简体   繁体   中英

Performance issue with deserializing large JSON file into objects and add them to database

I'm working on asp.net core 7 MVC project, and want to seed list of countries with cities to Database from locally stored json file (more than 600000 lines)

Here is a sample of JSON file

[{
    "id": 1,
    "name": "Afghanistan",
    "iso3": "AFG",
    "iso2": "AF",
    "cities": [
      {
        "id": 141,
        "name": "‘Alāqahdārī Dīshū"
      },
      {
        "id": 53,
        "name": "Aībak"
      },
      {
        "id": 50,
        "name": "Andkhoy"
      },
      {
        "id": 136,
        "name": "Āqchah"
      },
      {
        "id": 137,
        "name": "Ārt Khwājah"
      },
      {
        "id": 51,
        "name": "Asadabad"
      },
      {
        "id": 52,
        "name": "Ashkāsham"
      },
      {
        "id": 138,
        "name": "Āsmār"
      },
      {
        "id": 54,
        "name": "Baghlān"
      },
      {
        "id": 55,
        "name": "Balkh"
      },
    ]
  } 
]

This is what I tried to do.

Country Model:

public class Country
{
    [Key]
    [DatabaseGenerated(DatabaseGeneratedOption.None)]
    public int Id { get; set; }
    public string Name { get; set; }
    public string ISO2 { get; set; }
    public string ISO3 { get; set; }

    public ICollection<City> Cities { get; set; }
}

City Model

public class City
{
    [Key]
    [DatabaseGenerated(DatabaseGeneratedOption.None)]
    public int Id { get; set; }
    public string Name { get; set; }
    public int CountryId { get; set; }
    public Country Country { get; set; }
}

Code for deserializing

public static async Task SeedCountries(AppDbContext context, IWebHostEnvironment web)
{
    if (!(context.Countries.Count() > 0) || !(context.Cities.Count() > 0))
    {
        string json = await System.IO.File.ReadAllTextAsync(Path.Combine(web.ContentRootPath, "countries.json"));
        var jsonObject = JArray.Parse(json);

        IList<Country> countries = new List<Country>();
        foreach (var item in jsonObject)
        {
            Country country = item.ToObject<Country>();
            var citites = item["cities"] as JArray;
            var citis = new City();
            countries.Add(country);
            foreach (var city in citites)
            {
                City cities = city.ToObject<City>();
                cities.CountryId = country.Id;
                context.Cities.Add(cities);
                context.Entry(cities).State = Microsoft.EntityFrameworkCore.EntityState.Detached;
            }
        }
        await context.Countries.AddRangeAsync(countries);
        await context.SaveChangesAsync();
    }
}

The problem with that is performance as its shown in this image:

图片

You have two problems here:

  1. You are loading your entire 600000 lines JSON file into a single json string.
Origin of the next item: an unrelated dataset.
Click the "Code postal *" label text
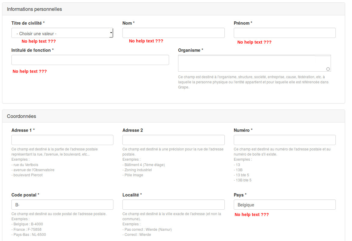 [25, 195]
This string will be much larger than 85,000 bytes so will be added to the large object heap, causing problems described in Why Large Object Heap and why do we care? .

  2. You are then parsing that huge string into a JArray which will take up even more memory.

I reckon you are creating the intermediate JSON string because you need to use asynchronous file reading, but Json.NET's serializer does not support async deserialization. However, JsonTextReader does support asynchronous reading via JsonTextReader.ReadAsync() and JToken does support asynchronous loading via Token.LoadAsync() . Putting those together, it is possible to iterate through a huge JSON array asynchronously, load each item into a JToken asynchronously, then deserialize the token to your final array item (here Country ) with bounded memory use.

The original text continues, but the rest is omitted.